| Assignment |
Please reproduce every record exactly as written, leaving out the pictures.

(Saved entries)
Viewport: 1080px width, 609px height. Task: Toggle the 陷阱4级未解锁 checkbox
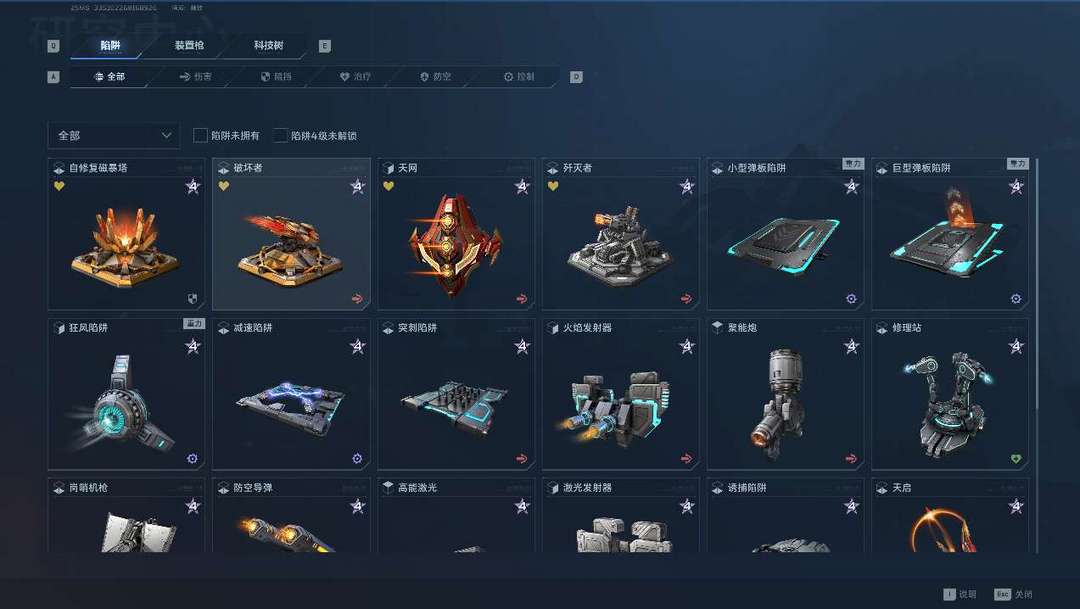280,136
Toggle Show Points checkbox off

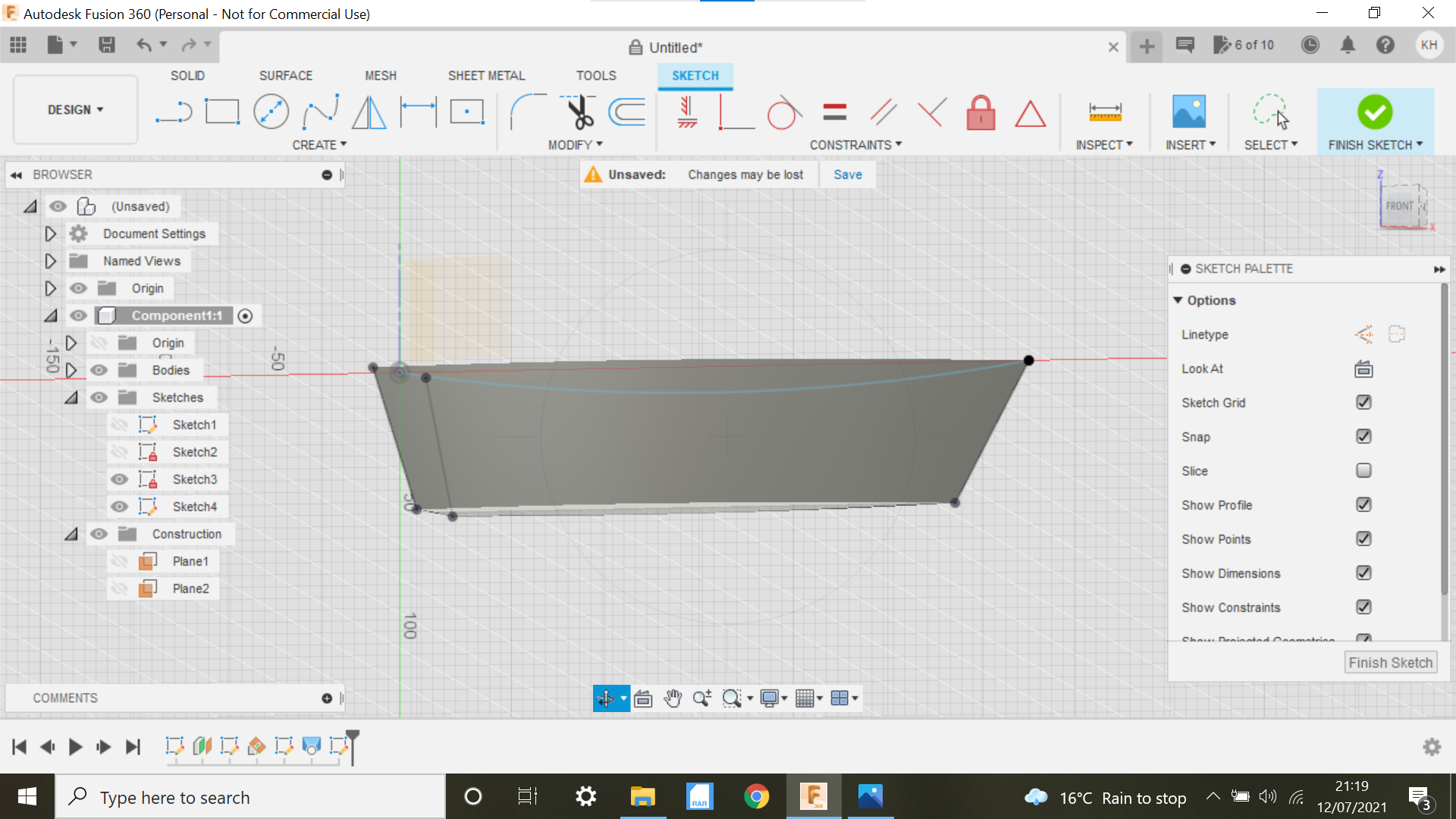pyautogui.click(x=1363, y=538)
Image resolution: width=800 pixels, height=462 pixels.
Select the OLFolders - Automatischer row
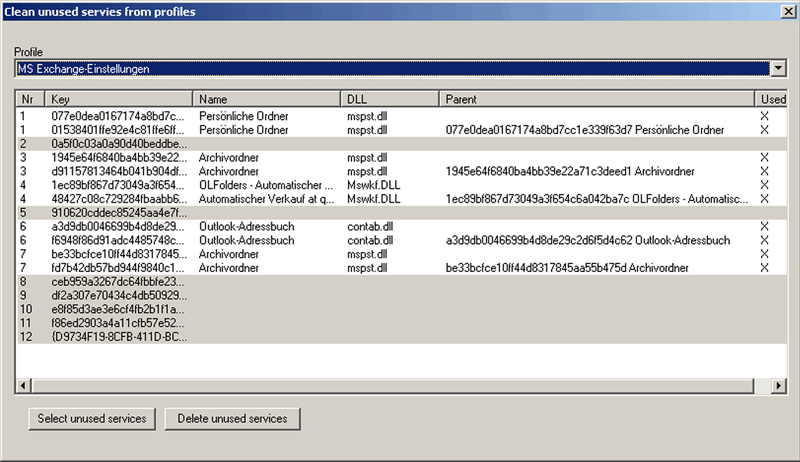click(x=402, y=185)
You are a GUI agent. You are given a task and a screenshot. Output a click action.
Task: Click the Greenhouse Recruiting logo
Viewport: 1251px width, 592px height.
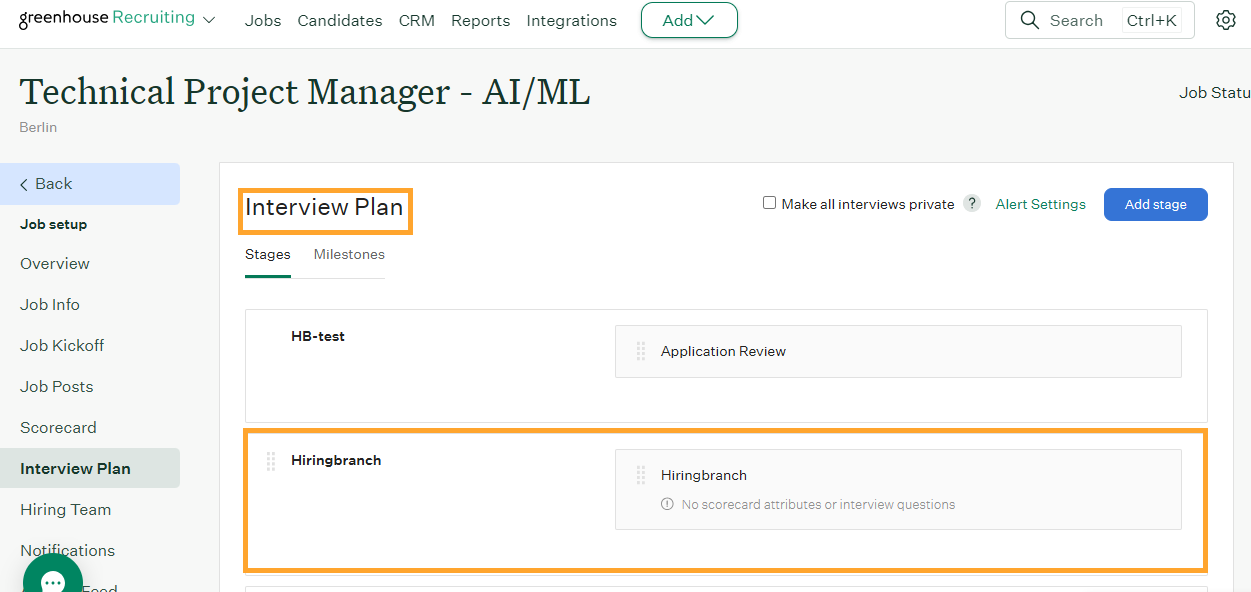pyautogui.click(x=106, y=19)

| Exercise output |
Viewport: 1080px width, 609px height. Task: Toggle the 陷阱4级未解锁 checkbox
280,136
Toggle Show Points checkbox off

pyautogui.click(x=1363, y=538)
Image resolution: width=800 pixels, height=462 pixels.
Select the OLFolders - Automatischer row
click(x=402, y=185)
You are a GUI agent. You are given a task and a screenshot. Output a click action.
Task: Click the Greenhouse Recruiting logo
Viewport: 1251px width, 592px height.
pyautogui.click(x=106, y=19)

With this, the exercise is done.